Cheating roommate/girlfriend

So as mentioned in previous threads, my now ex-girlfriend is a past cheater (was cheating with me when I met her). Well, now I have found out that she cheated on me (suprise suprise) with my roommate (actual suprise, shock), and pretty much best friend at college. Multiple times. Shes gone. She is out of my life, never to return again again. I'm wondering what your advice would be concerning my roommate? I don't know her side of the story yet (she'll tell me after she gets off work, I assume), because he is the one who told me. Hes been sick about what he did, where as she has not and has lied about it right up till the very end. I am going to get tested for STDs, because she has probably cheated with others, although she does use condoms.

In my head I've pondered reactions ranging from:

~Most Extreme~
Moving out, no longer talking to him
|
Cutting off communication and staying
|
Attempting to forgive him, eventually, but never fulling trust him again
~Least Extreme~

I feel extremely betrayed and hurt. Had it been just one time, I think I could have forgiven him much more easily. But the fact that it happened in a non-isolated manner hurts me extremely. It happened before we were official, and after I even decided to make her my *official* girlfriend.

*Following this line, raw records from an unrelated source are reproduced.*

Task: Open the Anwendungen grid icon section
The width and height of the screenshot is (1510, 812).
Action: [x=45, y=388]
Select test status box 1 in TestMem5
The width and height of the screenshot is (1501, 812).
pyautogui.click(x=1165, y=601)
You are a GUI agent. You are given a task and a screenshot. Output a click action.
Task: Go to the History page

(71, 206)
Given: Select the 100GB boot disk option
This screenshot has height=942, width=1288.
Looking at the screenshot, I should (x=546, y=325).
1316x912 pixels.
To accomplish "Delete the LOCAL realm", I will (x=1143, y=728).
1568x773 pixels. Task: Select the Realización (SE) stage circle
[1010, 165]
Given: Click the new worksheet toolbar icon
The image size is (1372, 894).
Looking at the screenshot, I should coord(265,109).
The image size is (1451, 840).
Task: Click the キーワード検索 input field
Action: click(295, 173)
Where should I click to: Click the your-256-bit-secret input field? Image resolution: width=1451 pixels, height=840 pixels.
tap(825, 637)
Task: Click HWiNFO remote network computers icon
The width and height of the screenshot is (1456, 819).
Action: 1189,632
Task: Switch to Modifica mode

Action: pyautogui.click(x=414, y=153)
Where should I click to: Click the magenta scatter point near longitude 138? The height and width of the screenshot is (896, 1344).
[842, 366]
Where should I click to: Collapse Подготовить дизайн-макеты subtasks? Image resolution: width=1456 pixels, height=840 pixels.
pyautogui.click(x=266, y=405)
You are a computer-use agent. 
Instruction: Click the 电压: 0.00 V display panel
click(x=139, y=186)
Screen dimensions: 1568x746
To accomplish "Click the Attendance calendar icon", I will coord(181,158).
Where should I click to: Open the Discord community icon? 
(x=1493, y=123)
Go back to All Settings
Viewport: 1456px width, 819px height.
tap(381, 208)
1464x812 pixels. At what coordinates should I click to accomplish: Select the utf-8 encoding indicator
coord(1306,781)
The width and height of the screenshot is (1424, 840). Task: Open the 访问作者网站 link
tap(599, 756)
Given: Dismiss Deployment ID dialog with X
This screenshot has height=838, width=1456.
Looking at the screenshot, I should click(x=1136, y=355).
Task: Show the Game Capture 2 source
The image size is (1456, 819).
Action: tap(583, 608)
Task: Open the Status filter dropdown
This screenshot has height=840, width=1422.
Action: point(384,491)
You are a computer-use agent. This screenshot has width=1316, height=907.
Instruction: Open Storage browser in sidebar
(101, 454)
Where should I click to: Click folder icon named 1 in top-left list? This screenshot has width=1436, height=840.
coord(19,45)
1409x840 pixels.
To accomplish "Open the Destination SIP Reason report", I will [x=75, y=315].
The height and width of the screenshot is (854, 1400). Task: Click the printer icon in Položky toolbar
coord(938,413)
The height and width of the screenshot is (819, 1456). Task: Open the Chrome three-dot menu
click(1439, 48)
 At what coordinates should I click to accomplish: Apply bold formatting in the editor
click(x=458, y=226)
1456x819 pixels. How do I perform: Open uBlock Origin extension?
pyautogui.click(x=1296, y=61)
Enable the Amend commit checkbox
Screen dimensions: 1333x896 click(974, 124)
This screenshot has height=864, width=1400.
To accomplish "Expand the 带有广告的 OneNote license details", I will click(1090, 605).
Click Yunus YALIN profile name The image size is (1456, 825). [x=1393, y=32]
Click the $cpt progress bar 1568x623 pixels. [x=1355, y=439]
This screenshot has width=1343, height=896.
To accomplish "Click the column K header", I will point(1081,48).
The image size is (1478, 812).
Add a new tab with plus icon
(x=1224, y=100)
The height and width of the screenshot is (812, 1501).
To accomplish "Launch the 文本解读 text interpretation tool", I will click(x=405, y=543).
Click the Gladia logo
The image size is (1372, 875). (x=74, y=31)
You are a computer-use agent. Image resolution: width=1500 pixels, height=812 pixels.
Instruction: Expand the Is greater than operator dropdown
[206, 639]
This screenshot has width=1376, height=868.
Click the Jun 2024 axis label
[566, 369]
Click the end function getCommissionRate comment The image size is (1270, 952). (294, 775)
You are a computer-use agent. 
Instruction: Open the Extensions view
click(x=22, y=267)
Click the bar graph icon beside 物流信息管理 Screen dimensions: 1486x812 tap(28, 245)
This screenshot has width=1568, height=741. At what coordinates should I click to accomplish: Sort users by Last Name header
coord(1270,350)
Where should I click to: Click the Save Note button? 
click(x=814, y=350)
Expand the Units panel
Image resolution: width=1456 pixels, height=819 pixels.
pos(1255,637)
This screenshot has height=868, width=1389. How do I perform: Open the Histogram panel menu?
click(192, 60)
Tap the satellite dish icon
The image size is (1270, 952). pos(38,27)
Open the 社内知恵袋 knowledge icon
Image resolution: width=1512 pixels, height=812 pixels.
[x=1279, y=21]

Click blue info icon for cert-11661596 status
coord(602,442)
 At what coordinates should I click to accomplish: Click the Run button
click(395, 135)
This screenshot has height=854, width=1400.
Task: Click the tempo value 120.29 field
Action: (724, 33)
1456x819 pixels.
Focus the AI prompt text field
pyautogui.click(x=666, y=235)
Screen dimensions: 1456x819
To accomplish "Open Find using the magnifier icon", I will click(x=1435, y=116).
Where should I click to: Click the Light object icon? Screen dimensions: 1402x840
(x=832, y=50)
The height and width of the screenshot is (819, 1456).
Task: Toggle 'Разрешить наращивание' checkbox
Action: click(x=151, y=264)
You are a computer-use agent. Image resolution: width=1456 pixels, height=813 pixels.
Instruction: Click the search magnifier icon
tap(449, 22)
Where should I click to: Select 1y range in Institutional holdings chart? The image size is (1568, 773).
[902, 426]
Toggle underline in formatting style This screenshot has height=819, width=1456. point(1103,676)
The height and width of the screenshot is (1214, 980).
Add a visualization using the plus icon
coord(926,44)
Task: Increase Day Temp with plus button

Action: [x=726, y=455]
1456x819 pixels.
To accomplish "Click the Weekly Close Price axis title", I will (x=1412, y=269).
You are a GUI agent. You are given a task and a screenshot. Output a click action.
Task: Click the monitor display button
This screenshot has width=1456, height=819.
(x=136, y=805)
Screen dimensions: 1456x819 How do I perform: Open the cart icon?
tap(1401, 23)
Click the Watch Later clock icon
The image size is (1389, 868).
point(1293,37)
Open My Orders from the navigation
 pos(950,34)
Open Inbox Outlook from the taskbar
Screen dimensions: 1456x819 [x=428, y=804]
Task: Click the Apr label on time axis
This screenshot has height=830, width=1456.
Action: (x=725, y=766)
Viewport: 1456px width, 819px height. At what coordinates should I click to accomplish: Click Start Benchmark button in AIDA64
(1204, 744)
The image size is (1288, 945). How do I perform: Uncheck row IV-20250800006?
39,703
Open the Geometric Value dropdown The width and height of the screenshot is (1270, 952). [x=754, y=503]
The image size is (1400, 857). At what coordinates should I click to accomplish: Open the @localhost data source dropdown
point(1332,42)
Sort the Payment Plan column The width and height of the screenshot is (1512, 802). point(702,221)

At the moment I feel that I am at one of the greatest emotional crisis points in my life. I felt like I could handle it if something happened and it had to end with her, but the fact that he betrayed me shakes me to my very core, because he is such a large part of my life. He is my longest running college friend, we live together, and essentially have the same friends. I don't want to have to completely re-establish a social network free of him. I have some extremely spiritual friends whom I feel that I should seek out for guidance and support. I'm not a spiritual person but I don't think I can handle this alone. Feel free to offer any other advice, besides not to date cheaters, because I never will again.